*What you are asked to do*
Format the records below as a two-column CSV with the header text,answer. Give one row per record, with its text and its answer each in a single quoted field and line breaks replaced by spaces, and leave out the pictures.

————

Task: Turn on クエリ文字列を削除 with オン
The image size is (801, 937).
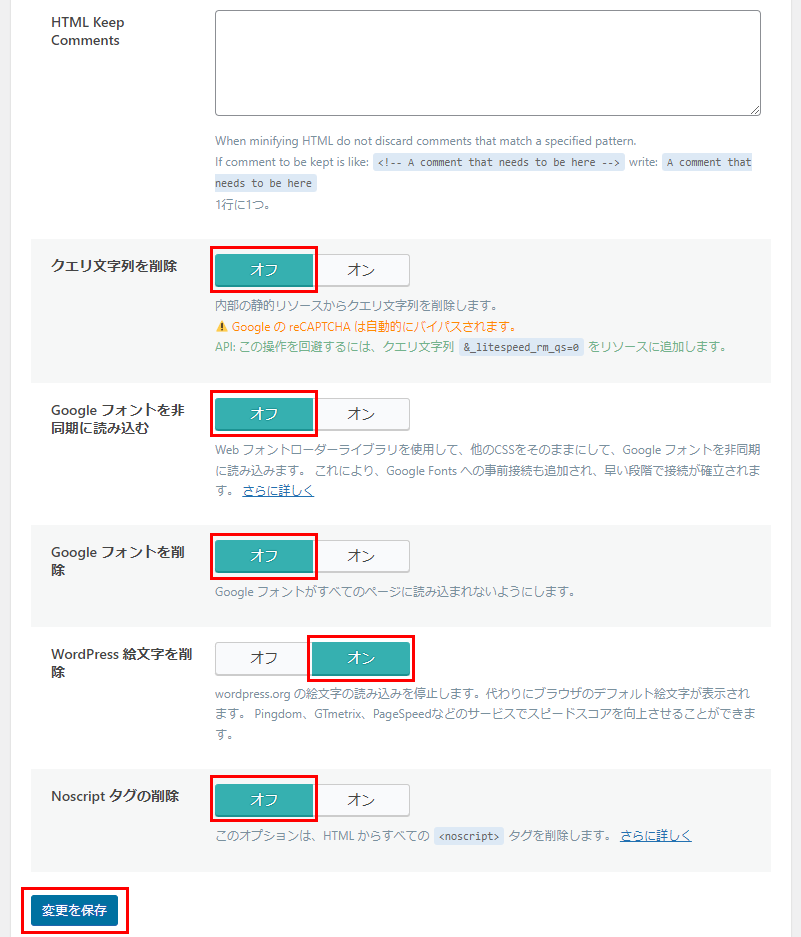Action: pyautogui.click(x=361, y=270)
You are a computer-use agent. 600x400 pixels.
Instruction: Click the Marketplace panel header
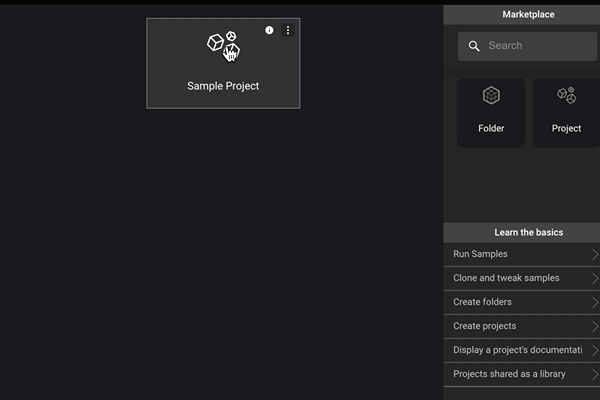click(521, 14)
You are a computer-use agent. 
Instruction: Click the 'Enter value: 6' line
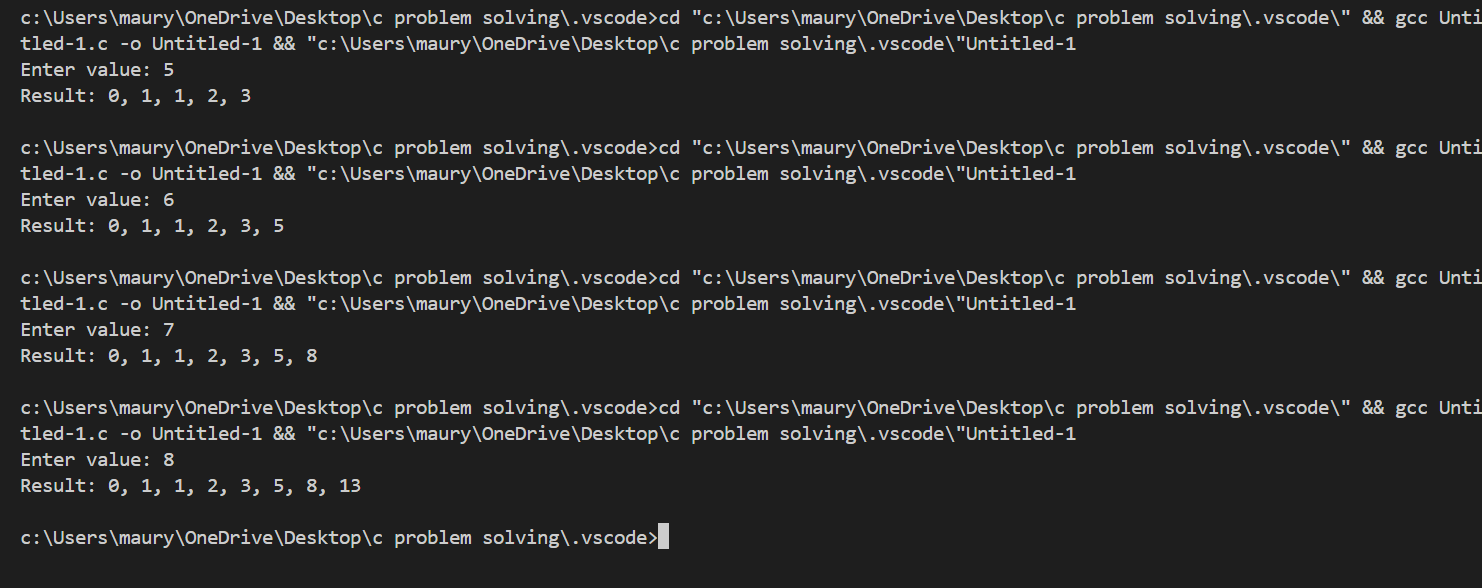click(x=97, y=200)
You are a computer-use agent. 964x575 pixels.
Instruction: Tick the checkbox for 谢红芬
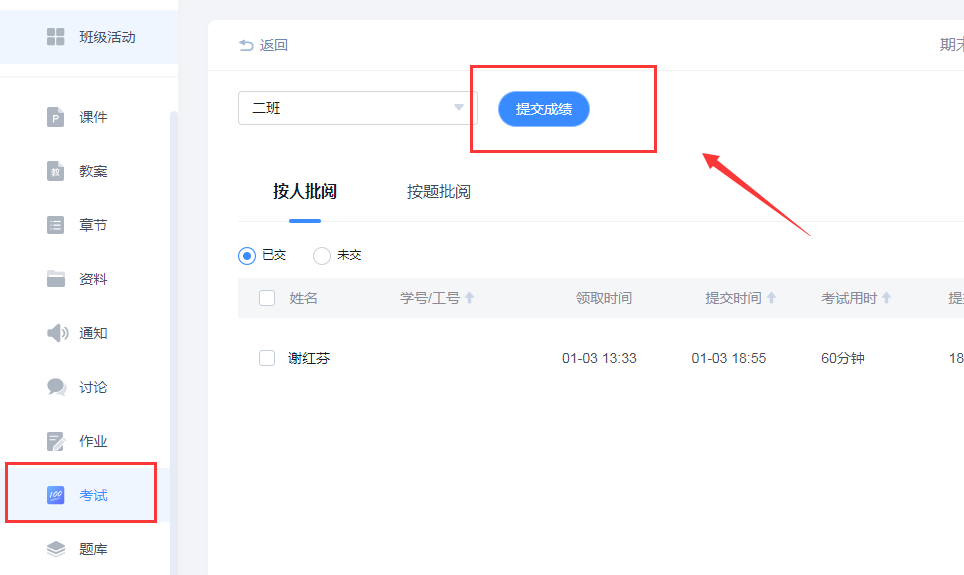click(x=267, y=358)
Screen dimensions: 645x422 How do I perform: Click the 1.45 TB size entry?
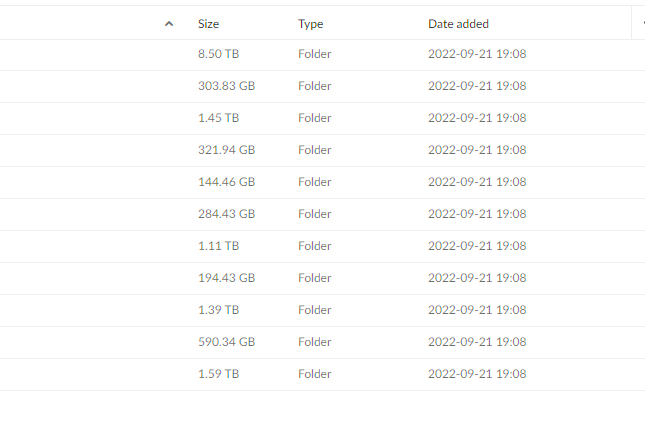click(x=218, y=118)
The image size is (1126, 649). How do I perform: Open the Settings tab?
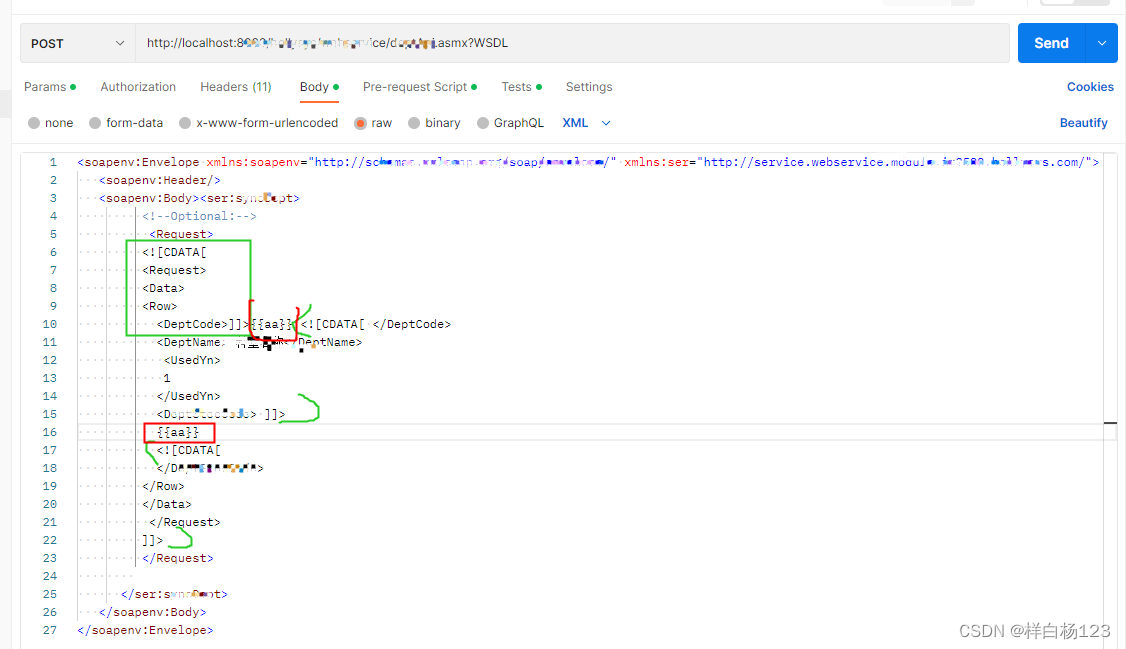pos(588,87)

————

*Reply to the exercise*
text,answer
"Task: Turn on クエリ文字列を削除 with オン The image size is (801, 937).","Action: pyautogui.click(x=361, y=270)"
"You are a computer-use agent. 600x400 pixels. Instruction: Click the Marketplace panel header","click(521, 14)"
"You are a computer-use agent. Instruction: Click the 'Enter value: 6' line","click(x=97, y=200)"
"You are a computer-use agent. 964x575 pixels. Instruction: Tick the checkbox for 谢红芬","click(x=267, y=358)"
"Screen dimensions: 645x422 How do I perform: Click the 1.45 TB size entry?","click(x=218, y=118)"
"The image size is (1126, 649). How do I perform: Open the Settings tab?","pos(588,87)"